Могу себе представить.
— Потом родители поговорили со мной. Они объяснили, что уже старые, что я появилась у них поздно, что обучение магии занимает кучу времени, да и потом не факт, что от меня будет польза семье. Что они уже придумали, как для меня будет хорошо, и все эти книги — просто “смущающие бредни для юных умов”. Такой магии и такой любви, как описано там, не бывает. Они… посадили меня на два месяца под домашний арест, и потом очень внимательно следили, что я покупаю, что читаю, что делаю… Даже внимательней, чем обычно. Мама тогда очень много говорила со мной. Она объясняла, что магия — совсем не занятие для девочек, что это опасно, что в любой момент законы могут поменяться, и тогда всех ведьм опять перебьют. Она убеждала, что будущее, которое они выбрали для меня, в любом случае самый лучший вариант для всех. Она говорила, что во всём мире есть только мы и мы должны зботиться друг о друге… Родители покупали мне всё, что я хотела, заботились обо мне, кормили вкусностями. Но я всё ещё… Была очень неблагодарной.
…
Ситуация, конечно…
Тут, на самом деле, многое зависит от того, с какой горы на эту кучку говна посмотреть; точнее даже, через призму какого общества.
Лет триста-пятьсот назад почти любой житель Империи Долины, даже самый прогрессивный, назвал бы Ван-Ван неблагодарной дочерью, позором рода или, в лучшем случае, заблудшим дитям. Тезис “родителям виднее” довольно глубоко укоренился в нашей культуре, порой к добру, а порой и нет; и, честно, не то чтобы совсем без причины.
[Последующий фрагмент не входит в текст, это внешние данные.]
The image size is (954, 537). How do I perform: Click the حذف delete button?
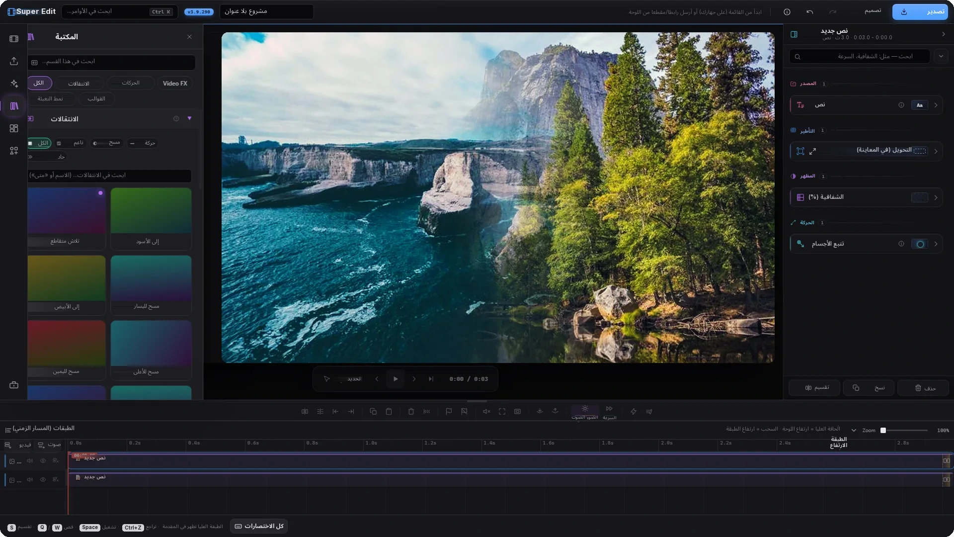pyautogui.click(x=924, y=388)
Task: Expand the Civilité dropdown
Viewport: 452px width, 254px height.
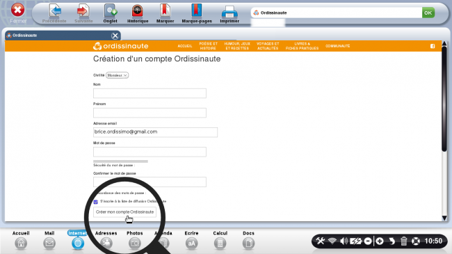Action: point(117,75)
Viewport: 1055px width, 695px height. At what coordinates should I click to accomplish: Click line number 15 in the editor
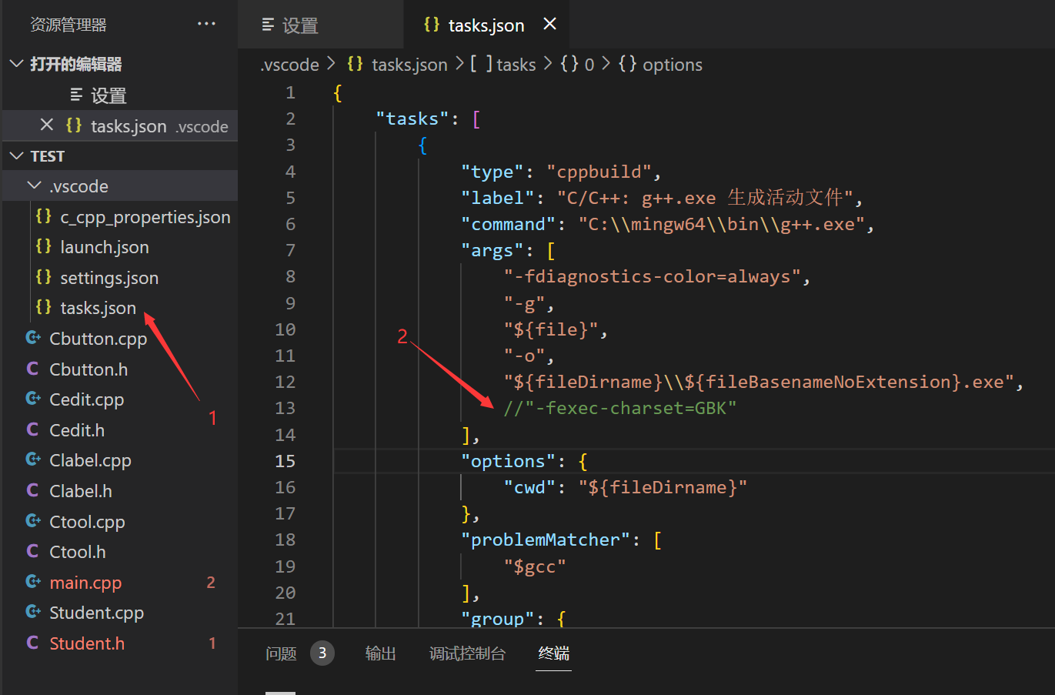pyautogui.click(x=285, y=460)
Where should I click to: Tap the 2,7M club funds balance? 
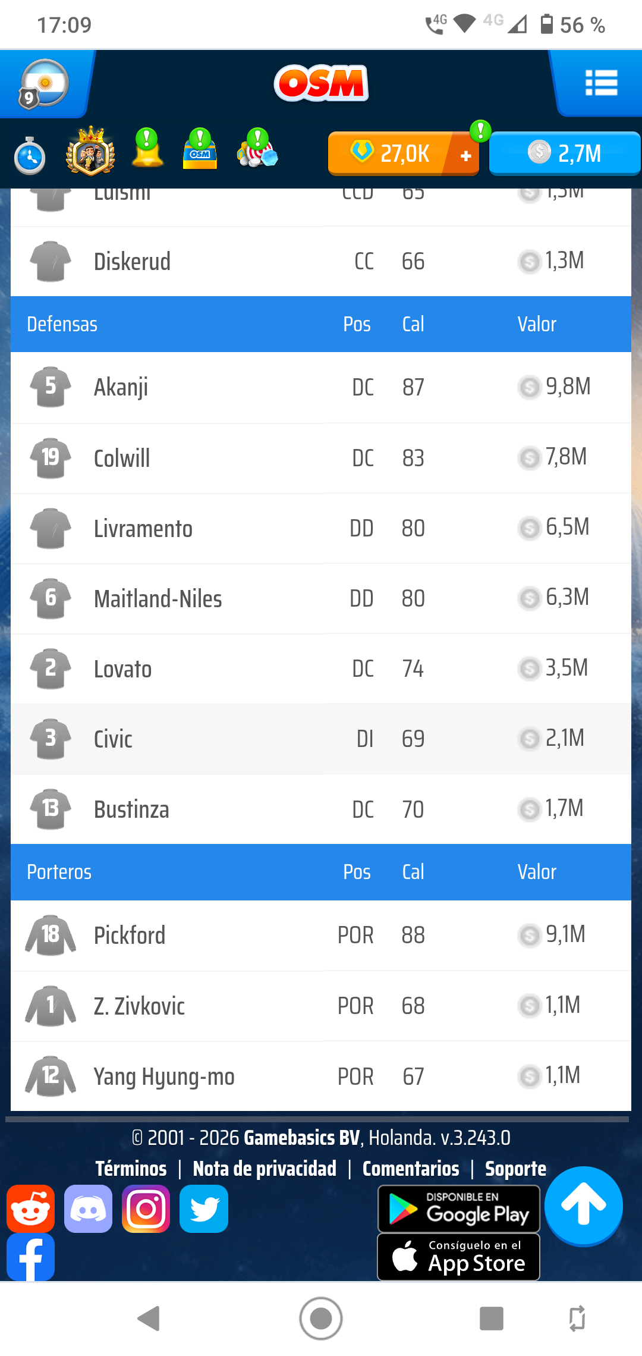(x=564, y=153)
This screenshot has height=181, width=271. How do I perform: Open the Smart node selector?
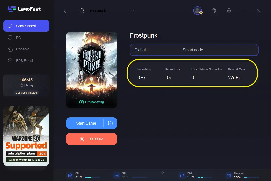click(x=218, y=50)
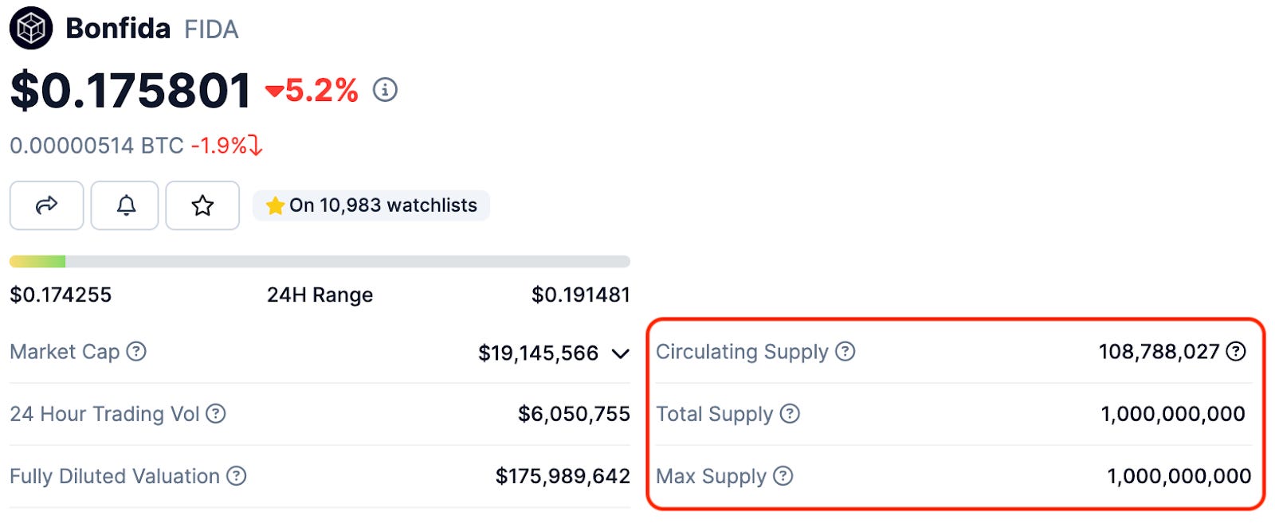
Task: Open the 10,983 watchlists badge
Action: [371, 205]
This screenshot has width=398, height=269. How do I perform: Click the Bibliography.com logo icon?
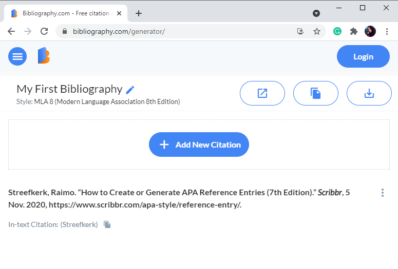pyautogui.click(x=44, y=56)
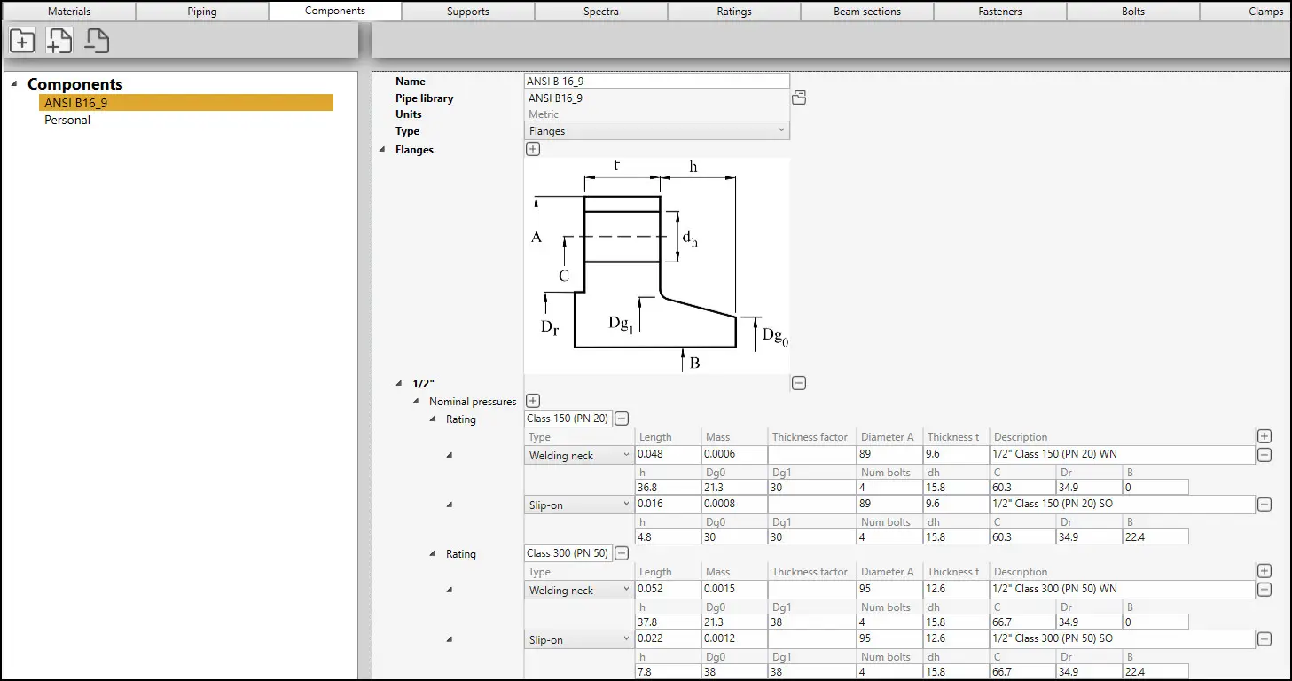Click the add new document icon
Viewport: 1292px width, 681px height.
[x=59, y=41]
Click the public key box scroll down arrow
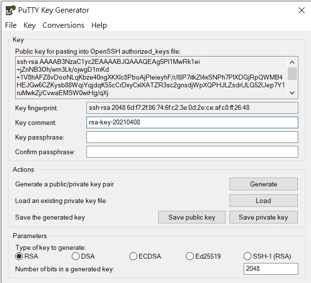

Веками сложилось, что для женщин, как правило, более слабых физически и уязвимых хотя бы в силу связанных с деторождением штук, брак служил гарантией защиты и социального статуса. Понятное дело, всё усложнялось ещё и тем, что одиночке без брака и образования (которое им, понятное дело, получать было запрещено) фактически негде было работать; женский орден, бордель или замужество — это три доступные опции. Никто не брал беззащитных женщин на работу. А если и брали, то платили копейки и использовали, как захотят.